BERKELEY (BCN) -- NASA has greenlighted a mission by the University of California at Berkeley to put two satellites into orbit around Mars, university officials said Monday.

Dubbed ESCAPADE -- Escape and Plasma Acceleration and Dynamics Explorers -- the mission would launch in October 2024 and be in orbit in 2026.

The project is an effort by scientists at UC Berkeley's Space Sciences Laboratory to show that relatively inexpensive spacecraft can be assembled in a short period of time to explore other planets.

Officials said the target cost is $80 million, far less than the typical NASA planetary missions that often require more than a decade of preparation and can exceed $1 billion in costs.

The twin ESCAPADE satellites should arrive at Mars in 2026, where they will circle the planet in complementary orbits to sample the hot ionized plasma (cross-section in yellow and green) and magnetic fields (blue lines) to understand how Mars' atmosphere escapes into space. (UC Berkeley image courtesy of Robert Lillis)

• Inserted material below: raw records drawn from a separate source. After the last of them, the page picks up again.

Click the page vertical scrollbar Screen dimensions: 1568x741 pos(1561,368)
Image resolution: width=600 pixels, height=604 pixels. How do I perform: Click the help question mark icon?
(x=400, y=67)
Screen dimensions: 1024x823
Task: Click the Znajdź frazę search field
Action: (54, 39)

"ESCAPADE and two other NASA missions recently approved are experiments to see whether advances in the space industry over the last five to 10 years can translate to a much better bang for the buck in terms of science per dollar," said mission leader Robert Lillis, the lab's associate director for planetary science and astrobiology. "Sending two spacecraft to Mars for the total cost of under $80 million is just unheard of, but current NASA leadership is taking the risk."

The UC Berkeley team will work with Rocket Lab, a space contractor based in Long Beach that will supply two Photon spacecraft to house and support the instruments.

The mission's goal is to collect data that could help reconstruct the climate history of Mars and determine how and when it lost its atmosphere, which was once dense enough to allow for running water, including rivers, lakes and possibly oceans.